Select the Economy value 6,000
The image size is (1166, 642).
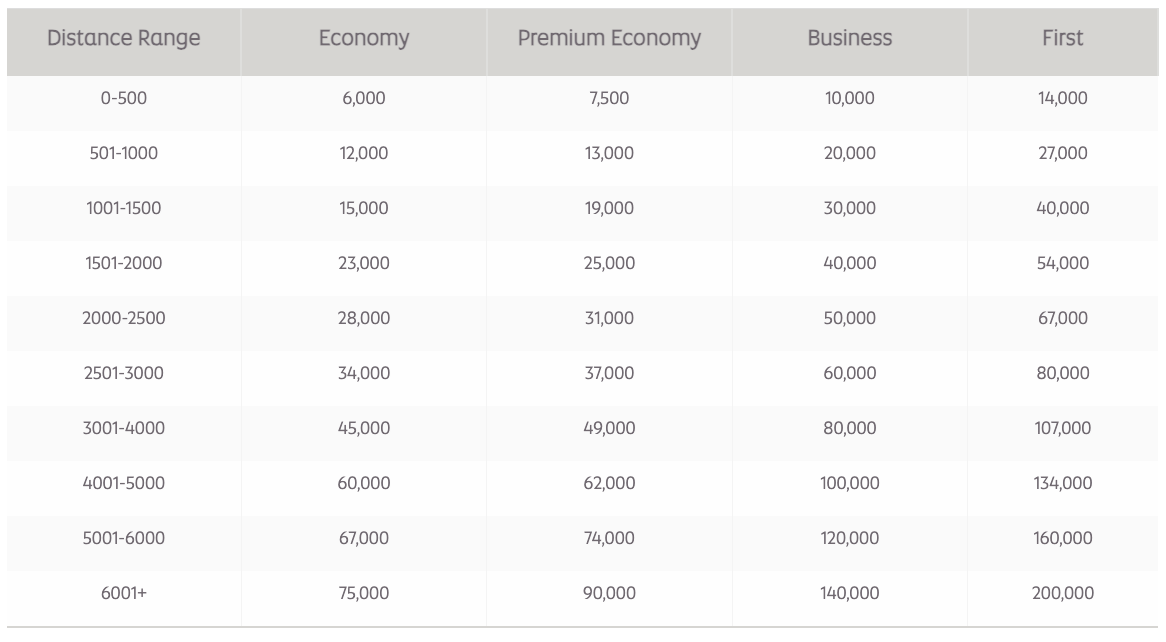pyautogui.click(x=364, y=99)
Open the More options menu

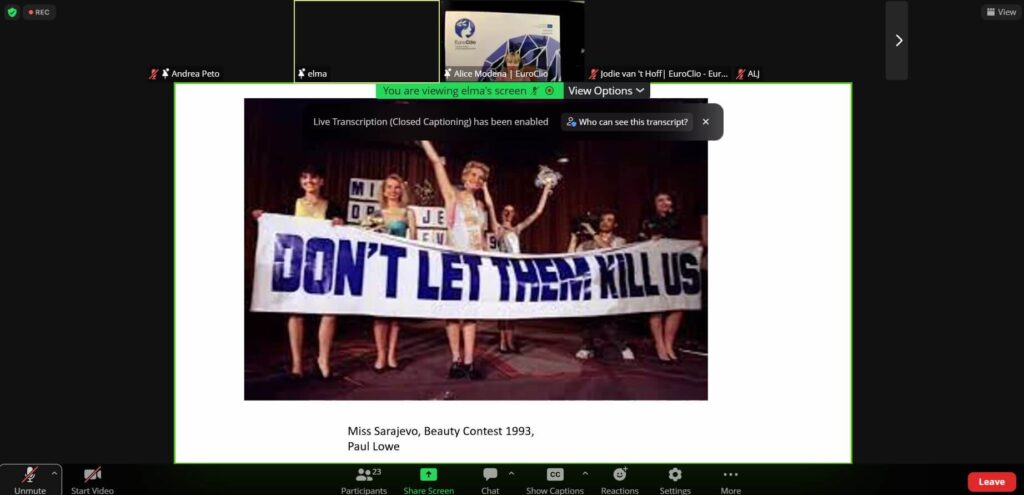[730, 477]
────────
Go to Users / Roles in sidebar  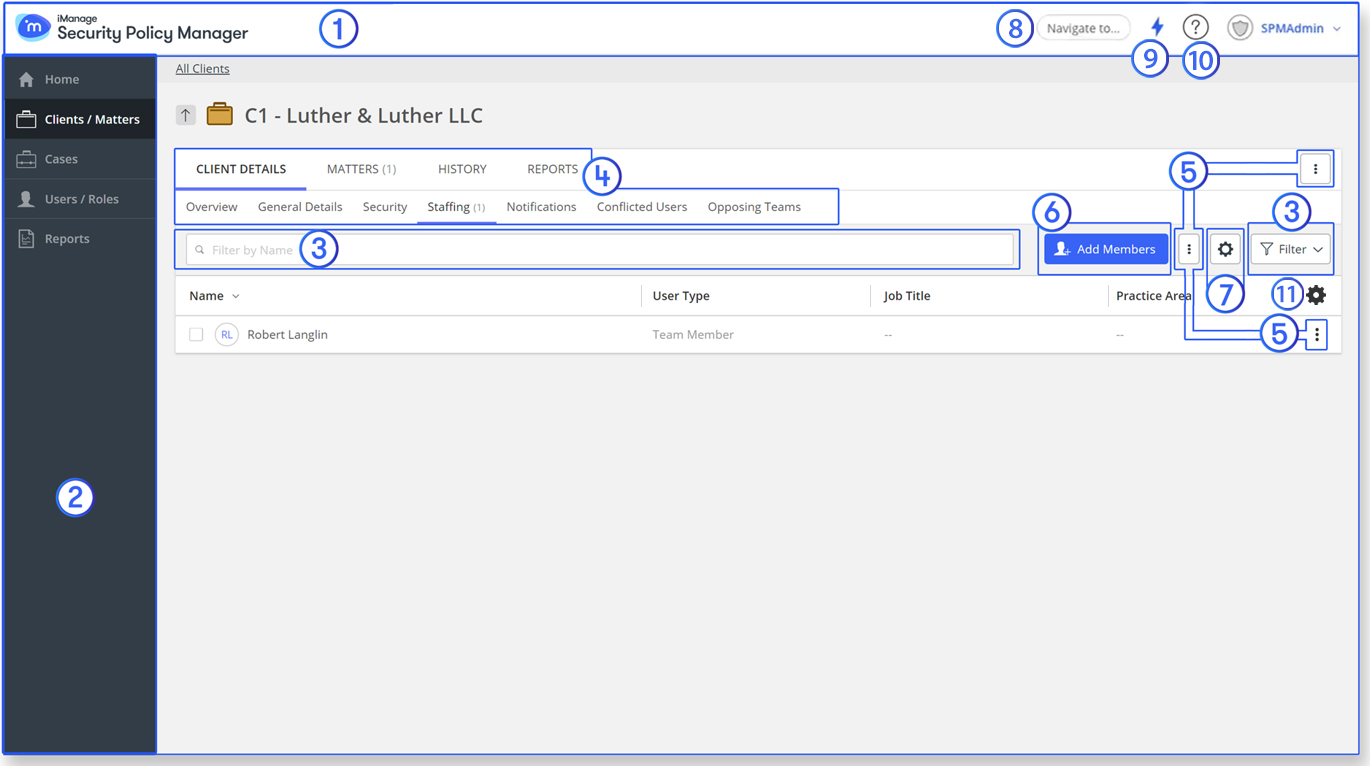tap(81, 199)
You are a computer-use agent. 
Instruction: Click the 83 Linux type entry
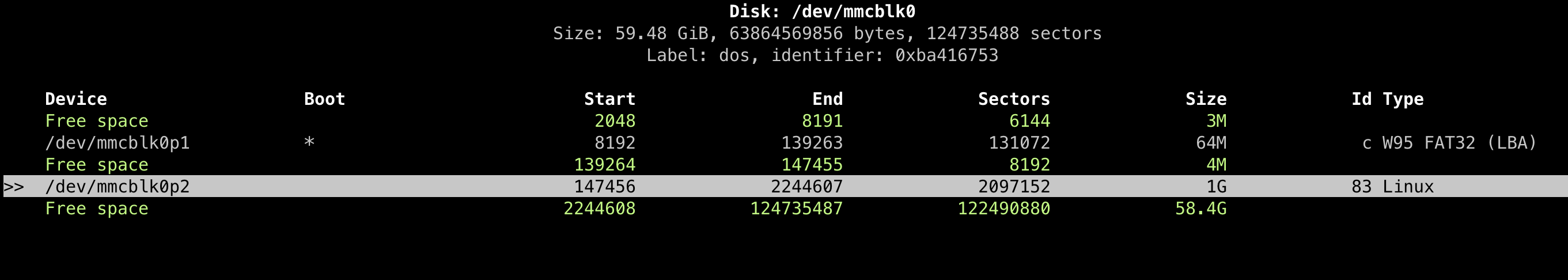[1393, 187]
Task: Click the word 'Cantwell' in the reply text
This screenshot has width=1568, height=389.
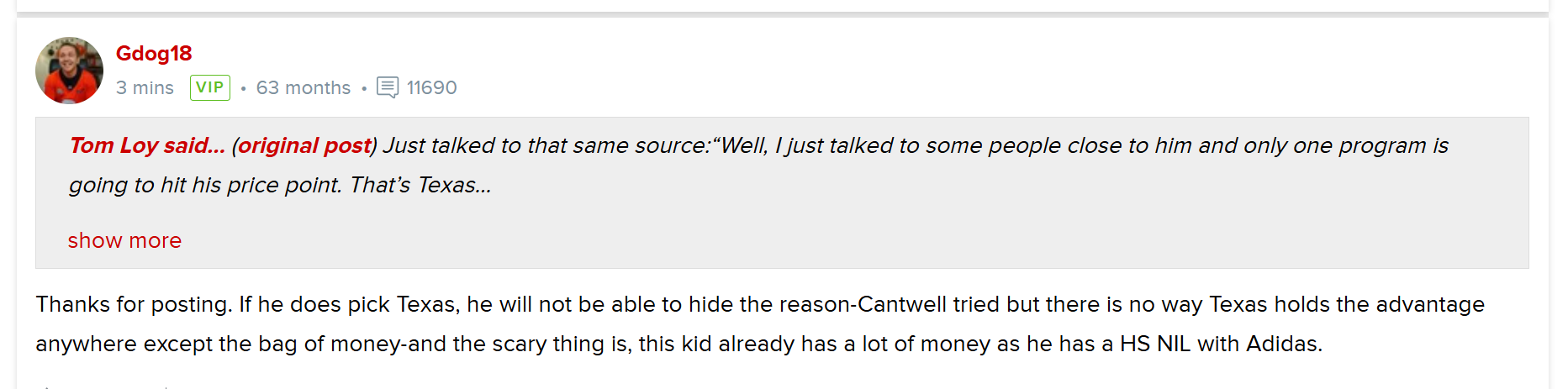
────────
● What you are asked to do: What is needed is an exact copy of the lines above, from the one containing "Task: Click the" through the one containing "This screenshot has width=1568, height=389.", with nothing added.

● Answer section:
Task: Click the word 'Cantwell' in the reply text
This screenshot has width=1568, height=389.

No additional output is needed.